■ Try it: Keep only the lines of the data below that contain "Coğrafi", and copy them.

■ Available data:
==================================================
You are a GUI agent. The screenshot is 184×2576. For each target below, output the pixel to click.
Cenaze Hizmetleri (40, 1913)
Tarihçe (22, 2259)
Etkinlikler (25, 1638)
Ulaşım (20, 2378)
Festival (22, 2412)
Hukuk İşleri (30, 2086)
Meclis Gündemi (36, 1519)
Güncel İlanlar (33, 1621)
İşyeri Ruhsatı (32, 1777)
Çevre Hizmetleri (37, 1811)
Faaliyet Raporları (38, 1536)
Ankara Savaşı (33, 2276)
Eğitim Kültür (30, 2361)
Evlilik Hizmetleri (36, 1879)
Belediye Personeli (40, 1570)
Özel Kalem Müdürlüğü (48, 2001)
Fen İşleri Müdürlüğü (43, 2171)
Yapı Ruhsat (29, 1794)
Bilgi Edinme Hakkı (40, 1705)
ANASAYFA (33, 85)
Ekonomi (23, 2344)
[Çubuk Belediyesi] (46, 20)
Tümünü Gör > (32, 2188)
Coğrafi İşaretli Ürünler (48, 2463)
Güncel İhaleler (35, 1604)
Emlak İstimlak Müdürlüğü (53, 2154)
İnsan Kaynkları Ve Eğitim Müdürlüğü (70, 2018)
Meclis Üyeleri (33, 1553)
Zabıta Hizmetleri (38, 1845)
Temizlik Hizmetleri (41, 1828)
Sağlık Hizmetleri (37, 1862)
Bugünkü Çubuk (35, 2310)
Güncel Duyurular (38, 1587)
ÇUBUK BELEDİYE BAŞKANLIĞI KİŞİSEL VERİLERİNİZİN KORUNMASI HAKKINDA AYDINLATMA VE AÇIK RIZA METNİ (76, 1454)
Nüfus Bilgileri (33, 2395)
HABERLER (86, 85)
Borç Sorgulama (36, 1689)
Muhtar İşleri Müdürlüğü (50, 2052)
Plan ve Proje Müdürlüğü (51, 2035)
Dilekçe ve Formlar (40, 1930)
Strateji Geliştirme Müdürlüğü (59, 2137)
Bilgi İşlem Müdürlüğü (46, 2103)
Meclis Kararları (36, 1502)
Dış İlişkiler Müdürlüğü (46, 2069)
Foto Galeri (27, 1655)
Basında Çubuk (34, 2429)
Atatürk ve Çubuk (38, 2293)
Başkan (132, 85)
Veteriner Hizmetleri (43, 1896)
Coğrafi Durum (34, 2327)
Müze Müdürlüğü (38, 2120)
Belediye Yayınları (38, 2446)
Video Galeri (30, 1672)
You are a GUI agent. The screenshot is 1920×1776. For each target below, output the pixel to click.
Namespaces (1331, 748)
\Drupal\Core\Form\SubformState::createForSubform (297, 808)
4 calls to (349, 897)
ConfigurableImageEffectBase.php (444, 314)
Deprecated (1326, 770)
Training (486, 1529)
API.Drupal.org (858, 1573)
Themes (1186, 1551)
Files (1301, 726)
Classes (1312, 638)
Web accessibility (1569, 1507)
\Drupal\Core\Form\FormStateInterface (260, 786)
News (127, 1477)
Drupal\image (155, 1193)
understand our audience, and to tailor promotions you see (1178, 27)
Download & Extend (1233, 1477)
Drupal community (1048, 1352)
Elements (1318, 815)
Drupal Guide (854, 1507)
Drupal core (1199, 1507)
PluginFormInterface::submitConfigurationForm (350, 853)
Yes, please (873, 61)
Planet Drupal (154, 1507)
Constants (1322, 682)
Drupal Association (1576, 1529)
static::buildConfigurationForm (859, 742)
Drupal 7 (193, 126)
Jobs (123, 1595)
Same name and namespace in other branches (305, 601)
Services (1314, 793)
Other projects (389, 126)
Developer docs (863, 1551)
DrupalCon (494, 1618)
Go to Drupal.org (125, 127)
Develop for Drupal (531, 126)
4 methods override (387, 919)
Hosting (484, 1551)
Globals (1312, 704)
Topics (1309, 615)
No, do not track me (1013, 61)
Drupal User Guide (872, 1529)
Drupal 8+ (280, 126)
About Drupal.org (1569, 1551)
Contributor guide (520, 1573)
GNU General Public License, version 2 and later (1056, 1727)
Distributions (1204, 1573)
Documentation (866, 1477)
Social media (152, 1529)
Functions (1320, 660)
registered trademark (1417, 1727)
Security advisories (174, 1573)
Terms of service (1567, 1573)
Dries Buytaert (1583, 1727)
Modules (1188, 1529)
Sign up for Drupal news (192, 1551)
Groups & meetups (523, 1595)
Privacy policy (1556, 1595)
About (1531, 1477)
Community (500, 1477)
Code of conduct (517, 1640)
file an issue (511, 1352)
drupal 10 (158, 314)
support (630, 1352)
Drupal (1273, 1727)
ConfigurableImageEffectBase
==================================================
■ Answer space:
Coğrafi İşaretli Ürünler (48, 2463)
Coğrafi Durum (34, 2327)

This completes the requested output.